NeurIPS 2019
Sun Dec 8th through Sat the 14th, 2019 at Vancouver Convention Center
Paper ID:782
Title:Distributional Policy Optimization: An Alternative Approach for Continuous Control

Reviewer 1


		
This paper proposes a distributional policy optimization (DPO) framework and its practical implementation, generative actor-critic (GAC) that belongs to off-policy actor-critic methods. Policy gradient methods, which are currently dominant in continuous control problems, are prone to local optima, thus it is valuable to propose a method addressing that problem fundamentally. Overall, the paper is well written and the proposed algorithm seems novel and sound. - In Algorithm 1, it is not clear what (s,a) and s is, for Q(s,a) and V(s). Does it stand for 'every' state-action pair and state, or the state-action pairs that are visited by the current policy \pi_k'? If it corresponds to the latter, it seems that DPO would possibly not converge to the global optima. For example, suppose that the the initial policy is given as the Dirac delta distribution \pi_0(a|s) = \delta_{0}(a), and the (deterministic) transition function is defined as f(s,a) = s + a. Then, with the \pi_0, only the initial state can be visited, thus the value functions and the policy will remain the same and not be updated. Assumptions about behavior policy are not mentioned in the paper. - L109: can can -> can - In L114, what does 'as \pi is updated on the fast timescale, it can be optimized using supervised learning techniques' mean specifically? Please elaborate on the relationship between supervised-learning and fast timescale. - In DPO the delayed policy \pi' is updated by the convex combination of two 'probability distributions', while in GAC the delayed actor is updated by a convex combination of two 'parameters' of each probability distribution.

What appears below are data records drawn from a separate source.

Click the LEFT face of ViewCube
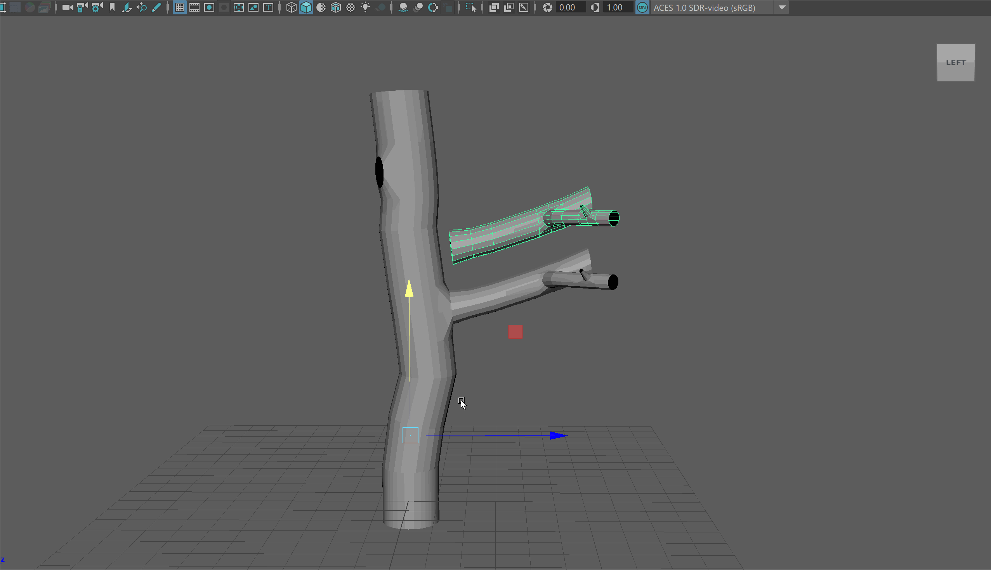coord(955,62)
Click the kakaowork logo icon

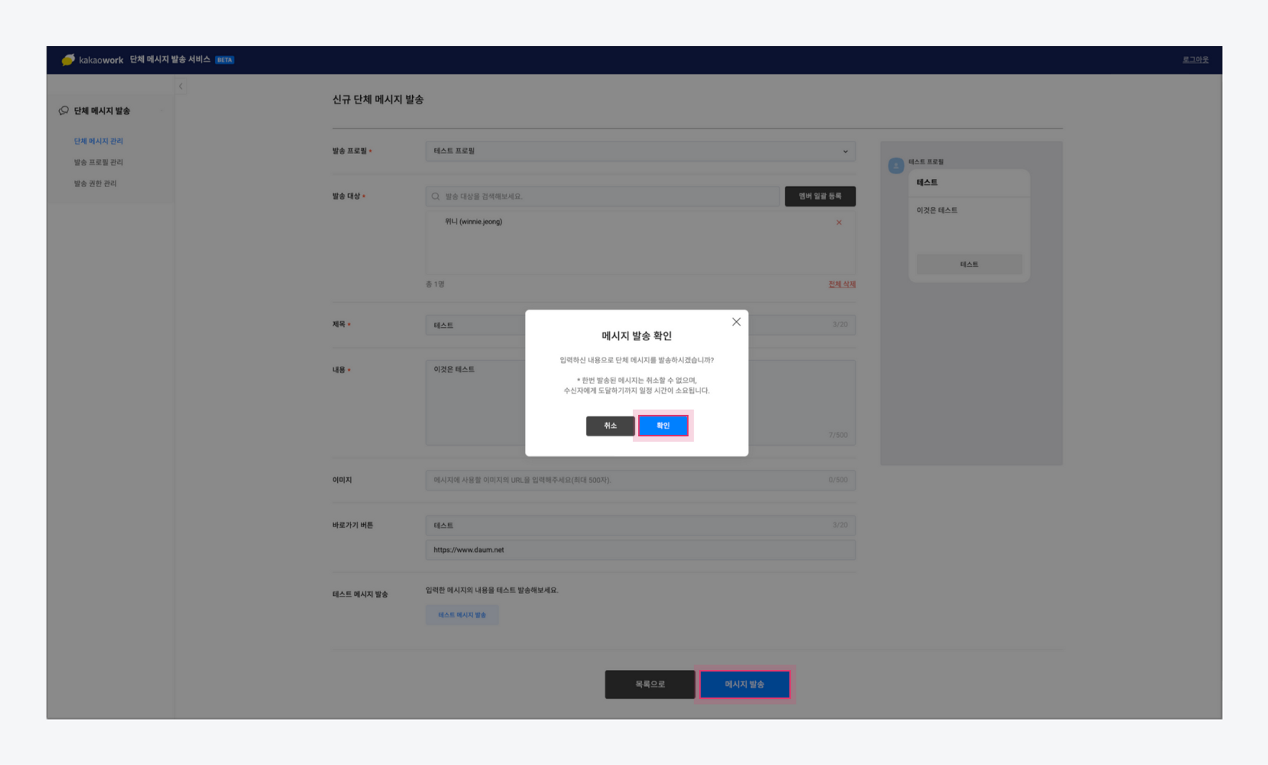[68, 60]
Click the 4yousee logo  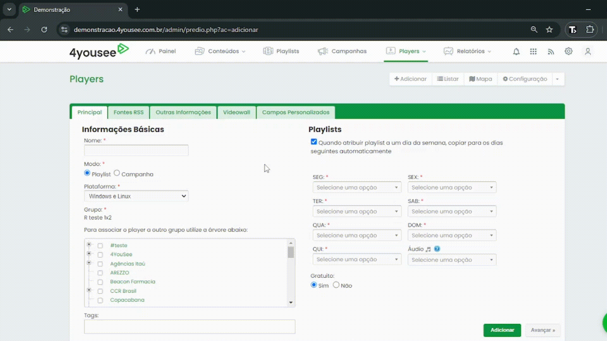click(99, 51)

Therefore, DPO and GAC are not perfectly aligned. - For the actor, why did you choose to adopt implicit quantile networks, though GAC does not require 'quantile' estimation? It seems that conditional GAN or conditional VAE could also be possible.

Reviewer 2


		
The idea proposed in the paper is very interesting. Policy gradient methods are very popular nowadays and this paper propose a method to approach one of their weakness. The paper is clearly written and figures are helpful for the reader. The DPO procedure would have benefited however to be a bit clearer: for example, why is the delayed actor present in this general procedure? It seems to me mainly helpful to help convergence and does not seem an requirement for the method. Besides, although valid theoretically, a three time scale algorithm seems hard to do in practice. #Post-rebuttal update" I appreciate the efforts the authors put into their rebuttal. I will however keep my score as 7, as I vote for accepting this submission, but would not be upset if it was rejected (clarity of the paper could benefit from a restructuration and I am not a huge fan of the 3-time scale procedure, as it should be quite hard to find the right parameters to make it converge).

Reviewer 3


		
This paper presents the limitations of policy gradient-based methods which need the explicit p.d.f of action in continuous control, and gives the proof that the Gaussian distribution strategy cannot converge to the optimal under some conditions. Then it introduces the DPO framework that can converge to an optimal solution without the requirement of the underlying p.d.f and thus without the limitation of parametric distribution. Also, the paper presents a practical algorithm GAC that applies Quantile Regression and Autoregressive Implicit Quantile Networks which can represent arbitrarily distributions. GAC achieves good results in continuous control tasks and some are better compared to the policy gradient baselines, and it has the same efficiency but requires more computation. Minor issues: The description of ‘the sub-optimality of uni-modal policies’ (from line 73) is confusing. Which part of figure 1a corresponds to ‘the predefined set of policies’? In line 76, ‘this set is convex in the parameter µ’ seems to mean ‘this set is convex in the parameter space Θ’, and what does ‘it is not convex in the set Π’ mean? What is the definition of ‘(1−α)δ µ 1 +αδ µ 2’? The condition at the end of line 96 seems not written properly. Should the right side of the equation in line 99 (also 442) be 1-2ε and ε<1/3?